EXERCÍCIO PROPOSTO A:
Responda com base no texto sobre Henoc e Elias:
(i) Em que momento esses dois personagens vão aparecer entre os homens?
(ii) Com quantos anos Henoc gerou Matusalém?
(iii) De quem Henoc é trisavô?
EXERCÍCIO PROPOSTO B:
Reproduza do texto sobre Henoc e Elias, sem alterar nada, o trecho que começa em "SÉTIMO ARTIGO" e segue até "menos temerário negar.".

TEXTO DADO:
□ □ □ □ □

SÉTIMO ARTIGO
Setembro de 1885
HENOC E ELIAS
Os fatos maravilhosos que
descrevemos não são suposições aventurosas; são verdades tomadas na Santa
Escritura e que seria pelo menos temerário negar.
Antes do fim dos tempos, e
durante a perseguição do Anticristo, aparecerão no meio dos homens dois
extraordinários personagens, chamados Henoc e Elias.
Quem são estes personagens? Em
que condições farão sua entrada providencial no cenário do mundo? É o que vamos
examinar à luz das Escrituras e da Tradição.
I
Henoc é um dos descendentes de
Set, filho de Adão e raiz da raça dos filhos de Deus. Ele é o chefe da sexta
geração a partir do pai do gênero humano. Eis o que o Gênesis nos ensina a seu
respeito:
“e Jared viveu 162 anos e
gerou Henoc... Ora Henoc viveu 65 anos e gerou Matusalém. E Henoc andou com
Deus e depois de ter gerado Matusalém viveu 365 anos. E andou com Deus e
desapareceu porque Deus o levou” (Gn 5, 18-25).
Deus o levou com a idade de
365 anos, quer dizer, nessa época de grande longevidade, na idade madura. Não
morreu, desapareceu. Foi transportado vivo, para um lugar conhecido apenas por
Deus. Aí está o que sabemos de Henoc, patriarca da raça de Set, trisavô de Noé,
ancestral do Salvador.

□ □ □ □ □

MATERIAL FORNECIDO:
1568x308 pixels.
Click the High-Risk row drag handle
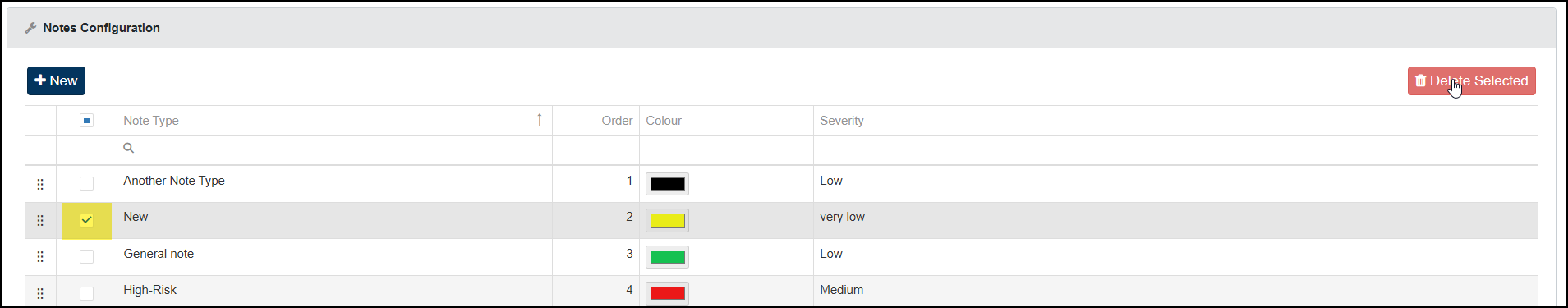40,293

□ □ □ □ □

RESPOSTA ESCRITA A:
(i) Antes do fim dos tempos, durante a perseguição do Anticristo.
(ii) Com 65 anos.
(iii) De Noé.

RESPOSTA ESCRITA B:
SÉTIMO ARTIGO
Setembro de 1885
HENOC E ELIAS
Os fatos maravilhosos que
descrevemos não são suposições aventurosas; são verdades tomadas na Santa
Escritura e que seria pelo menos temerário negar.